A Song of Trust
Psalm 131
St. John’s United Church of Christ
Greeley, Colorado
Juvenal Cervantes, Pastor
May 15, 2022
We are engaging for a few weeks a few songs that are labeled Psalms of ascent. Psalm 120-134 these 15 psalms are a collection of songs that ancient Israelites would have sung as they made their way to Jerusalem at annual feasts, three times a year they would make their journey up there as pilgrims to Jerusalem and these are songs that they sang along the road.
Jesus himself would sing these songs as he made his way to Jerusalem with his family. The songs of the pilgrims and as it turns out, you and I are in a pilgrimage of our own, it’s called life.
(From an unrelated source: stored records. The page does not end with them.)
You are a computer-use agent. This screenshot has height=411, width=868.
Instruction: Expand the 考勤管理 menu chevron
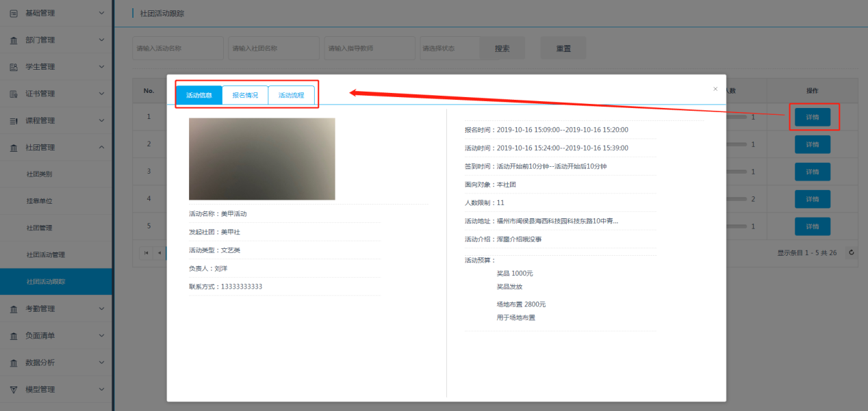click(x=101, y=309)
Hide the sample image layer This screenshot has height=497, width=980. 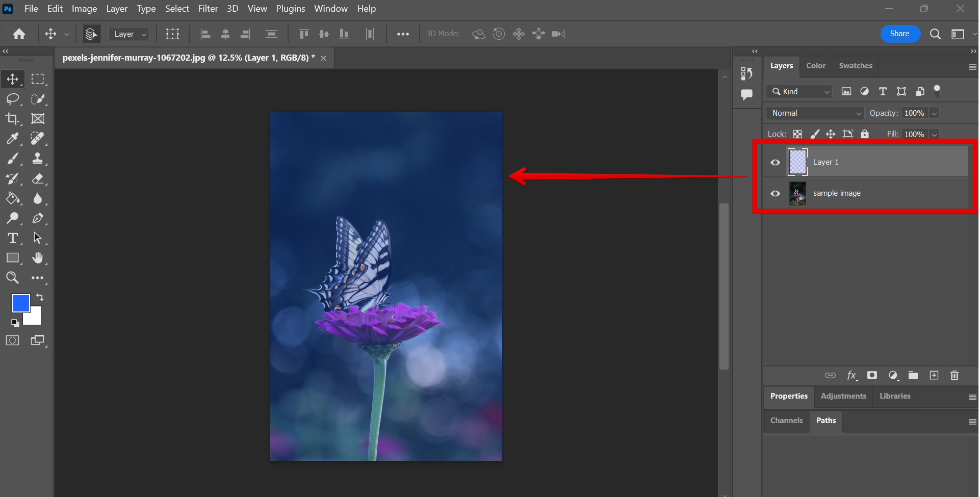click(x=775, y=194)
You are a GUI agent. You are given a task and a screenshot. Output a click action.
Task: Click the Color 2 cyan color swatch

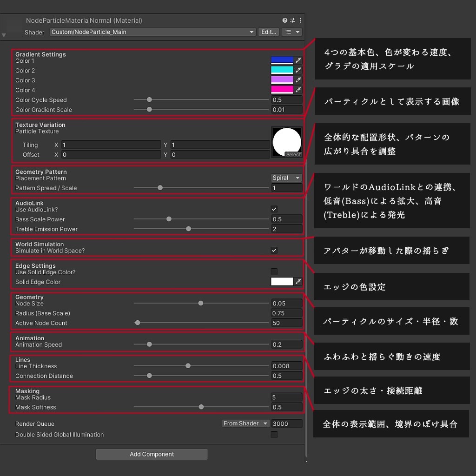pyautogui.click(x=283, y=70)
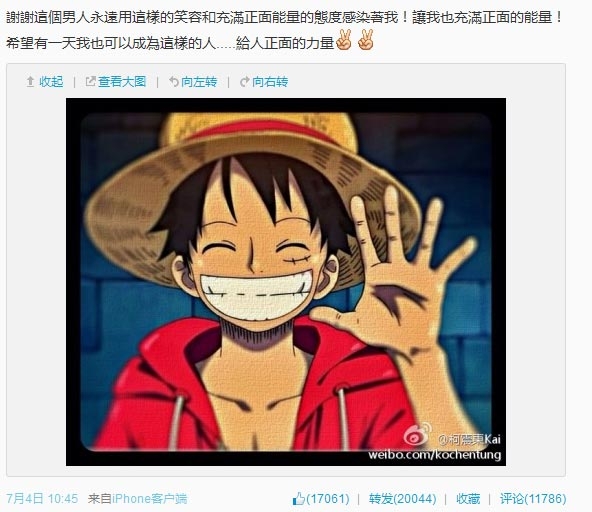This screenshot has height=512, width=592.
Task: Click the weibo.com/kochentung watermark text
Action: click(x=435, y=454)
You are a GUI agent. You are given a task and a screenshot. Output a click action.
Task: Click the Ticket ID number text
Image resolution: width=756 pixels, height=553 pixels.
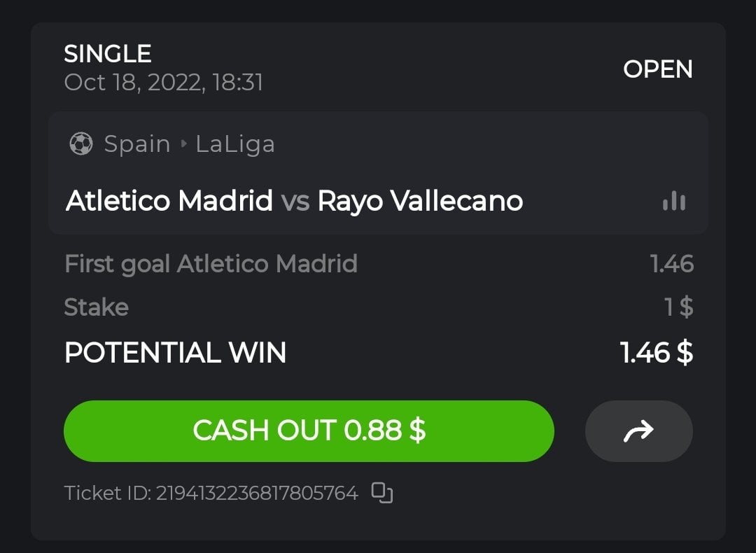(x=256, y=494)
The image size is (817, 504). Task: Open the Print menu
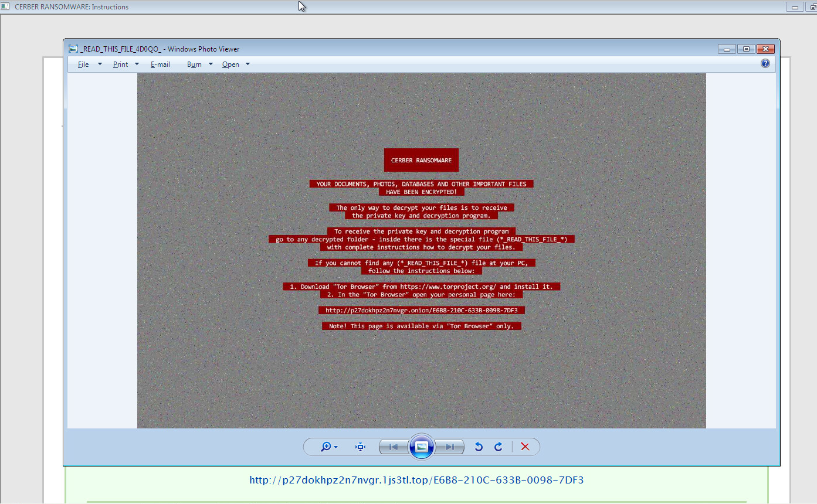[120, 64]
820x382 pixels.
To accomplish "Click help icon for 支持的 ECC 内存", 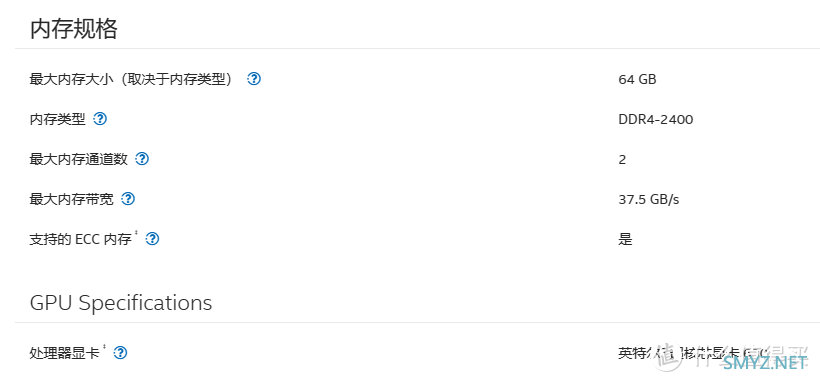I will (152, 239).
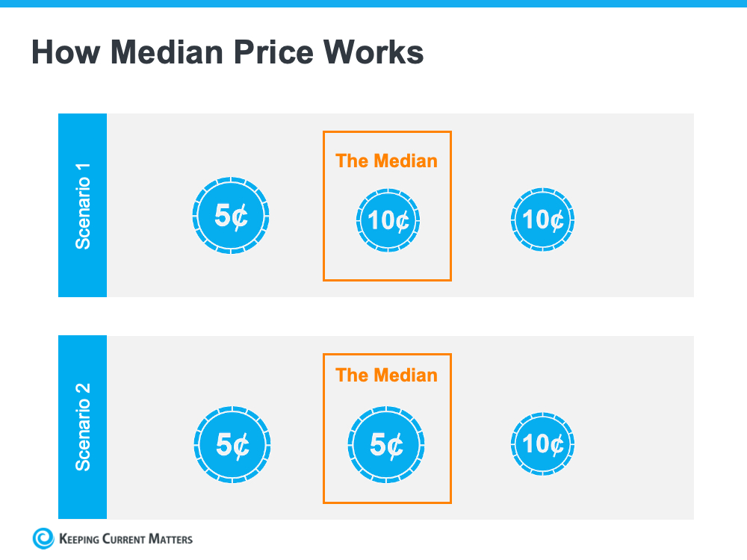Select the Scenario 1 vertical label
The width and height of the screenshot is (747, 560).
(83, 205)
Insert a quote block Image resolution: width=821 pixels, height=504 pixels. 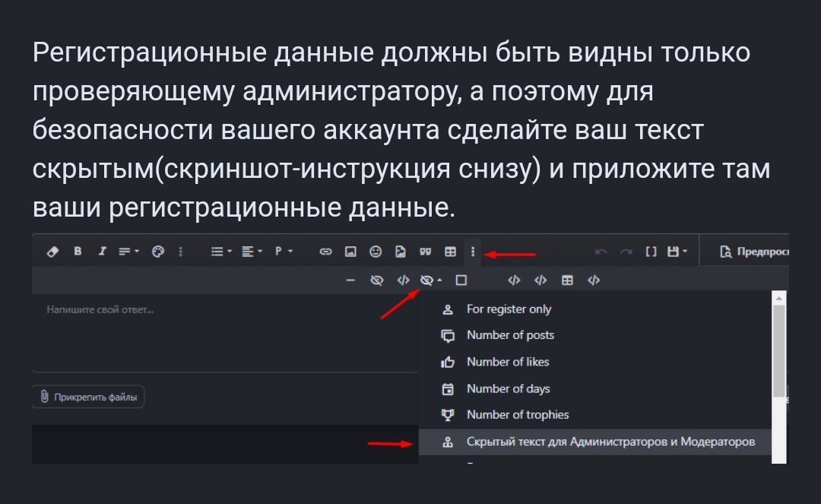point(426,252)
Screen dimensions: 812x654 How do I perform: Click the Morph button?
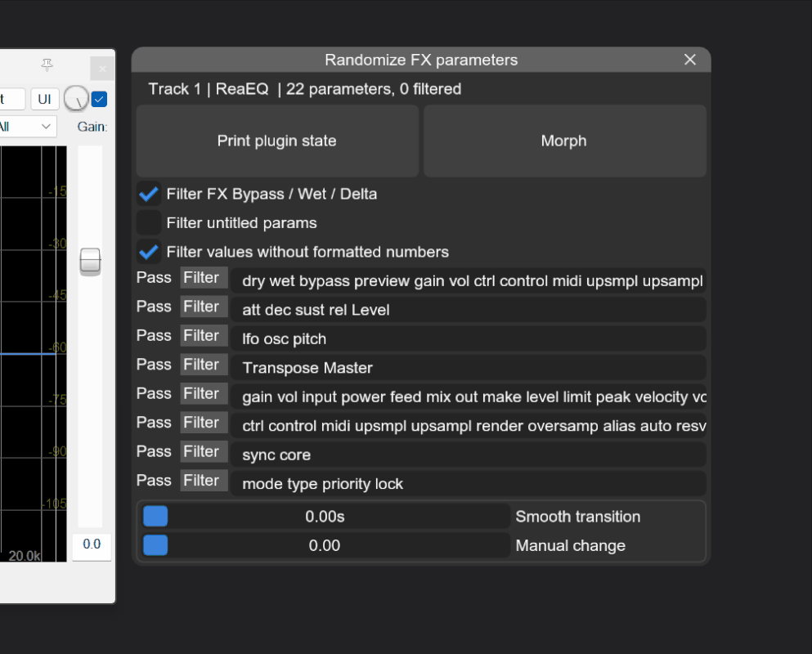[564, 141]

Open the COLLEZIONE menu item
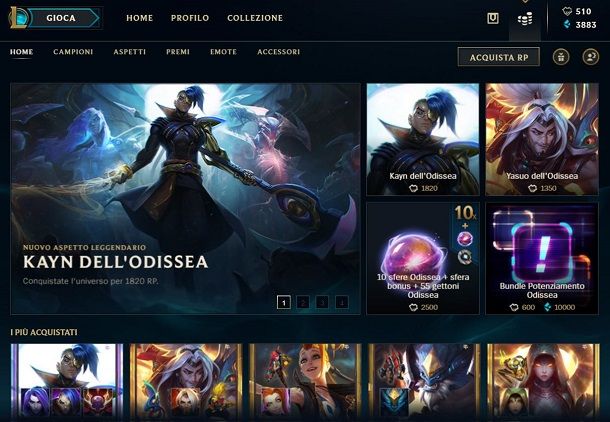pos(255,18)
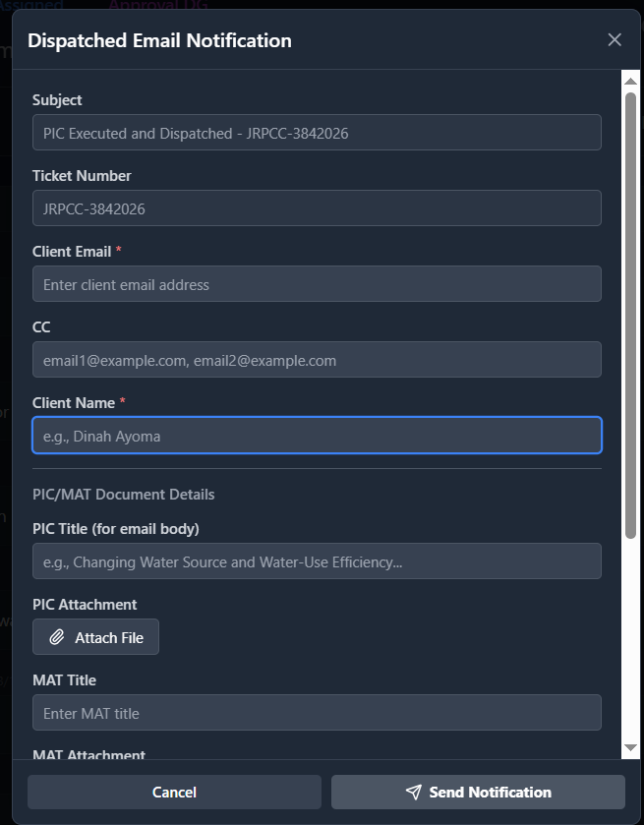Close the Dispatched Email Notification dialog
The height and width of the screenshot is (825, 644).
tap(615, 39)
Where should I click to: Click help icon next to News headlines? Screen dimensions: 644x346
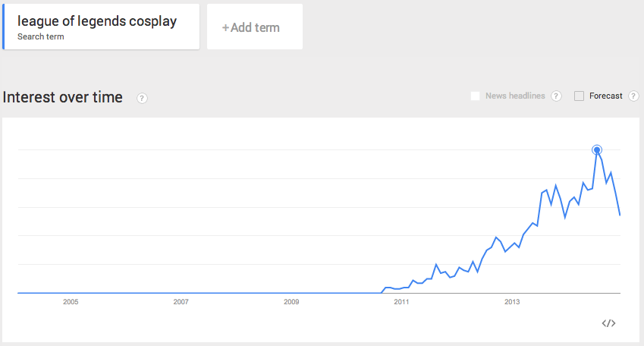tap(556, 96)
That metaphor is used in a number of times in Scripture that we are on this journey, this pilgrimage toward God that is our lives, so it is possible, these songs could be helpful for us to sing as well, for us to know the tunes and to know the lyrics and to know the message that they have to say to us about how we successfully make ourselves together toward our God in this journey.
One of the things that is certainly true about our journey is that we make our journey through a very noisy, noisy, world.
It is filled with freeways and jet ways, jet planes music blurting in restaurants, droning news on TV and the constant hum of crowds. It seems like constantly; our lives are filled with noise.
Even for folks who live out in the country, eighteen wheelers make their way grinding their gears, revving their engines in their way to the oilfields and they interrupt the quiet of that area. I see and hear this as I drive to Wiggins. In some places there are motocross parks and on weekends it can sound like a chainsaw convention.
Sylvia is learning how to drive- her mother takes her on a driving lesson as she has opportunity. A couple of days ago, Sylvia arrived from her lesson and sat quietly in the living room. Lanetta asked, “What’s wrong?” Sylvia: “I was honked, not for a moment for about five seconds. The man was angry that I was driving too slow!” I was eavesdropping and suggested, “Perhaps you may want to turn on the emergency lights as you’re driving.” Wrong response, this was no consolation to Sylvia.
Quaker faith theologian Richard Foster suggested that there are three of the biggest enemies of life with God, “Three of the devils,” he said are “Noise, hurry, and crowds” and I think he’s right on all three counts. I know that noise can certainly do it. But you know, not all the noise that distract us is external.
A good amount of noise takes place right between the ears, in takes place in our heads, it’s a racket that we deal with as we journey and it arises from within. Things like deadlines and commitments and activities and schedules make as much noise as a shouting crowd sometimes in our heads.
Our fears, our uncertainties, the things that we’re insecure about, our guilt, our self-doubt, they clamor in our heads like a rock concert sometimes and drown out everything else that God may want to speak to us.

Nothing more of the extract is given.